Even the most dreadful of curses eventually run their course.
The Curse of the Bambino was broken after 86 years when the Boston Red Sox finally won the World Series in 2004. The Curse of the Billy Goat only took 71 years for the Chicago Cubs to shed with their title 2016.
So the question must be asked. And it was asked of tournament MVP Aislinn Konig after NC State beat Florida State in Greensboro on Sunday for the school's first ACC championship since 1991 in any of the four major sports.
Does the Wolfpack winning the ACC women's basketball tournament title officially put to rest the dreaded hashtag #NCState(crap)?
"I don't think that's ever applied to us," said Konig, who scored 18 points and overcame a slow start to make three of her four three-pointers in the decisive second half of State's 71-66 win. "You know, we have had a lot of success over at least my four years here and I'm hoping that we can continue on that and we have a lot of fantastic teams at NC State. As long as you're willing to support them and have confidence in them they're going to show up for you."
If you've followed the Wolfpack for any length of time or have even the most basic of interactions on social media, then you know all about #NCStatecrap -- which is actually a sanitized version of the real hashtag -- and what it means.
It's the theory that there's some kind of mystical dark cloud that hangs over the collective heads of the Wolfpack's most visible athletic programs, dooming them and their fans to everlasting misfortune and frustration -- especially at times in which things finally appear be breaking their way.
Some believe it's a curse stemming from the firing of popular basketball coach and athletic director Jim Valvano in 1990 over allegations -- many of which were unsubstantiated -- spelled out in the book "Personal Fouls" by Peter Golenbock.
Whatever the reason, State has experienced more than its share of bad karma in the three decades since.
But this week, fate finally shined on a Wolfpack team in either men's or women's basketball, football or baseball.
While it takes talented players, good coaching and resilience to win a championship in any sport -- qualities coach Wes Moore's women's basketball team has in abundance -- it also takes at least a drop or two of good fortune.
And the Wolfpack had that happen this week.
For a change, everything that could possibly go right did go right for team representing State.
It started Thursday when third-seeded Duke surrendered the final 14 points of its quarterfinal game to get eliminated by Boston College. Then Friday, No. 1 Louisville got beat in the semifinals by No. 4 FSU, clearing the Wolfpack's path even further.

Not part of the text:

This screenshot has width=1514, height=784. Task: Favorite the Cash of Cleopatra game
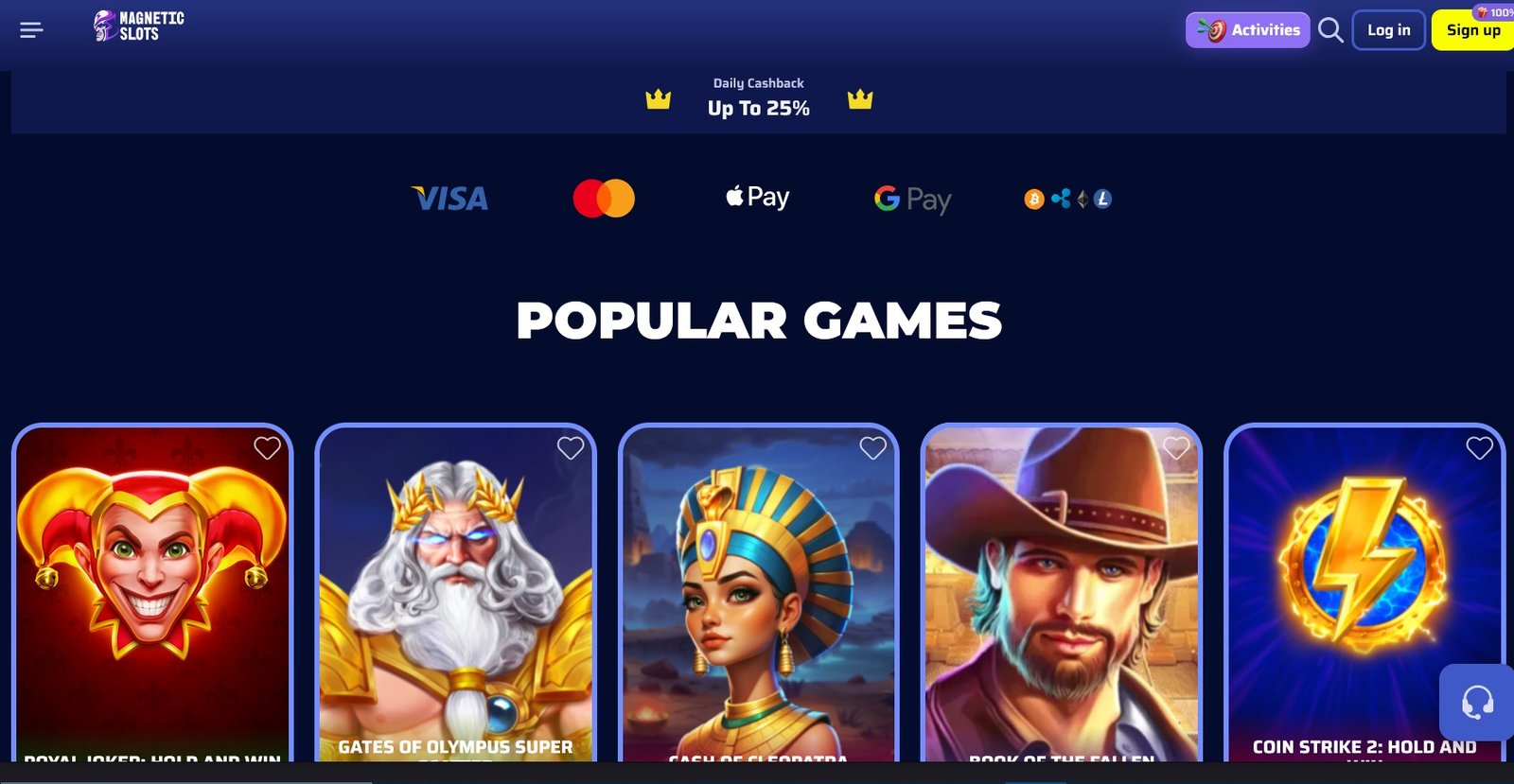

State then helped itself by building such a big halftime lead in its semifinal against BC that Moore was able to rest star Elissa Cunane and fellow starter Kayla Jones for most of the second half -- keeping them fresh for the final.

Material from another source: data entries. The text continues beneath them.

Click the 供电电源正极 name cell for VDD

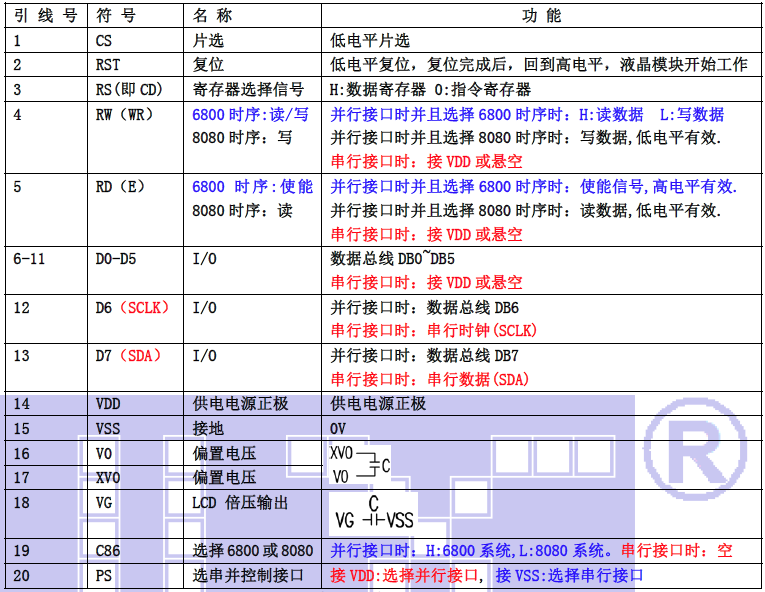(239, 404)
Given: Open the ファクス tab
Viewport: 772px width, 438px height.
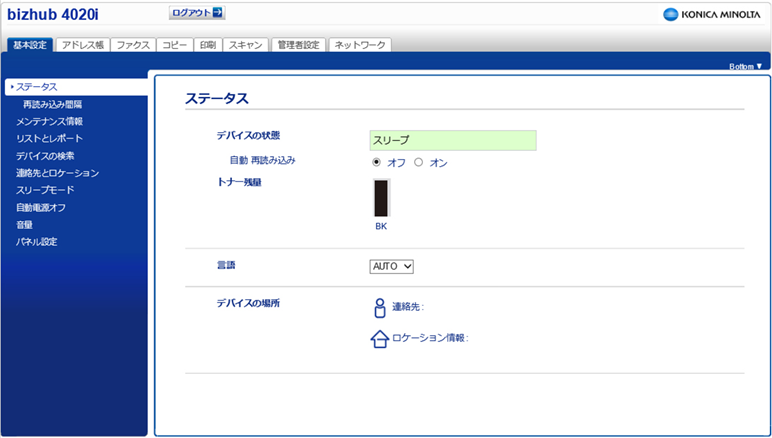Looking at the screenshot, I should coord(132,45).
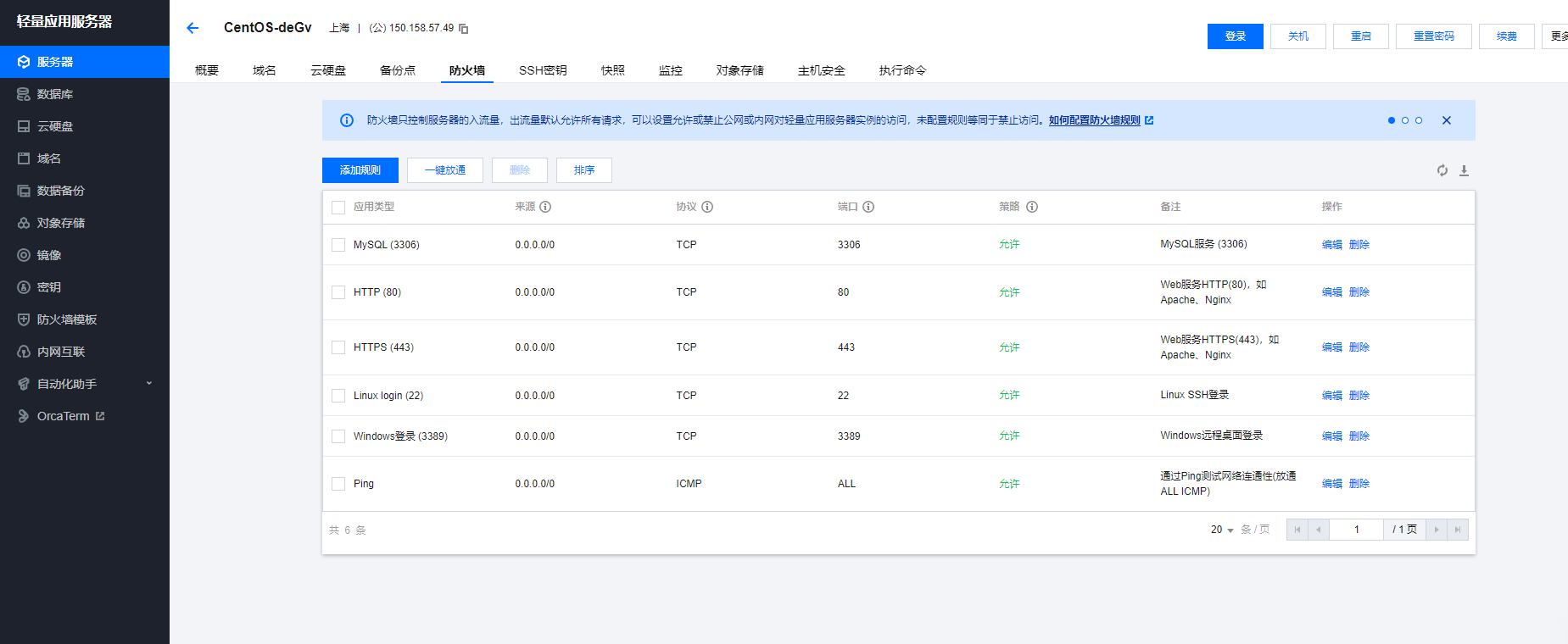Click the info icon next to 端口 header
This screenshot has width=1568, height=644.
pyautogui.click(x=868, y=207)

Then Sunday when Florida State ran off 10 unanswered points to take a five-point lead with 3:45 remaining and it looked as if #NCStatecrap was kicking into high gear, Konig, Cunane and their teammates kicked the curse to the curb.

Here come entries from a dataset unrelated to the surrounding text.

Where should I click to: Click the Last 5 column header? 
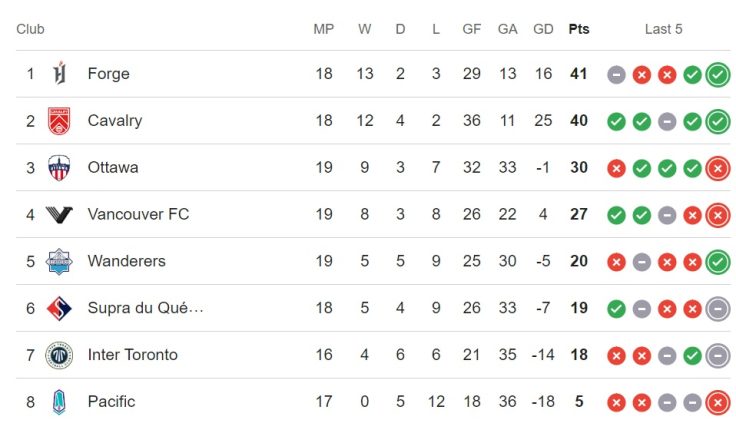click(x=663, y=29)
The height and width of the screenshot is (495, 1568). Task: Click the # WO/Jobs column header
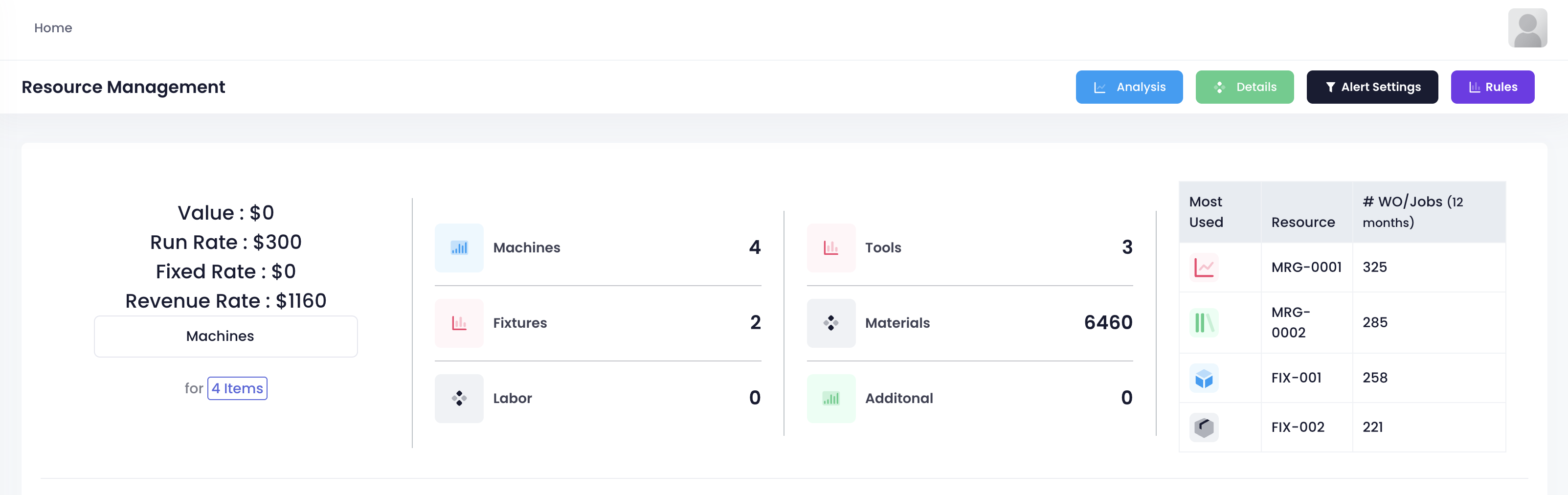click(1412, 211)
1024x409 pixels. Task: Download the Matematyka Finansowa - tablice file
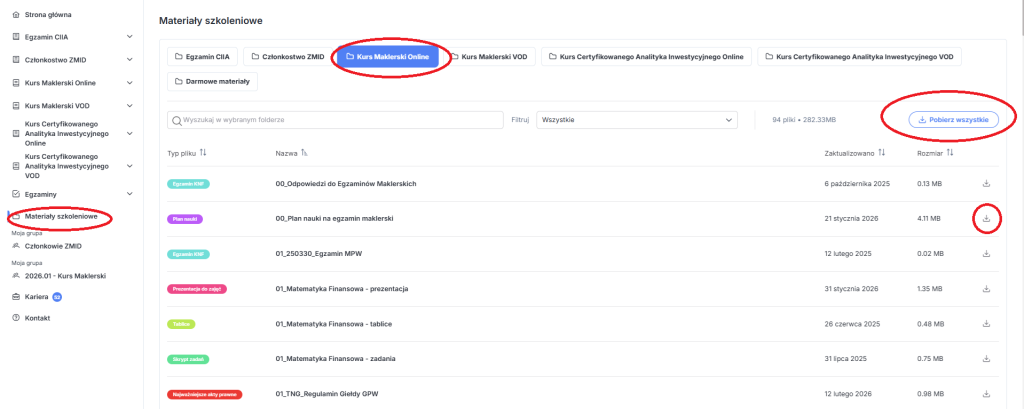tap(986, 324)
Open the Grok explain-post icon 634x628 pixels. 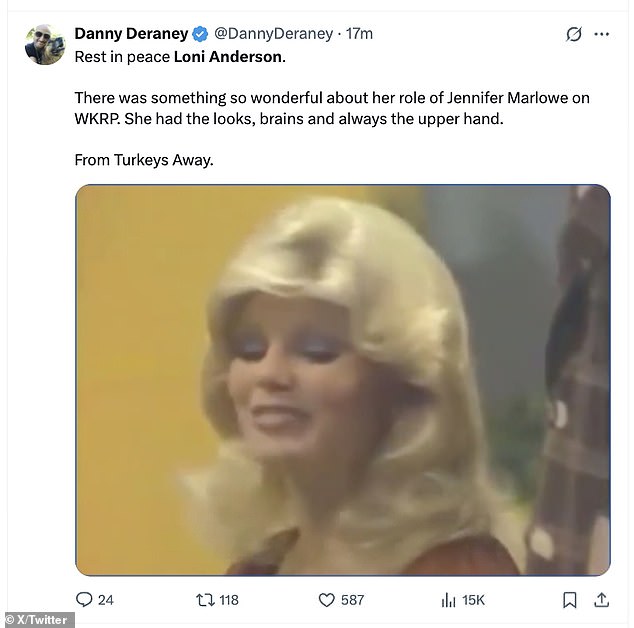pos(574,34)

The Wolfpack outscored the Seminoles 13-3 the rest of the way to set off an emotional celebration that hasn't been seen since coach Ray Tanner's baseball team won its ACC tournament title in 1992.
So is #NCStatecrap officially dead?
Does this championship open the floodgates for more to come, starting this spring with a baseball team that's off to a 13-2 start?
That's yet to be determined. In the meantime, Moore said everyone -- especially the Wolfpack's long-suffering fans -- should just forget the past and just enjoy the sunshine now that the dark cloud that has been following them for so long has finally been lifted.
"I know what was meant by the question a minute ago," Moore said, attacking the subject head-on. "It's been awhile since we've won one. So for our fans it means the world to me for us to win a championship for them. Obviously the players, the staff, everyone involved in it day-to-day, but also for them, year-after-year after year being there for us."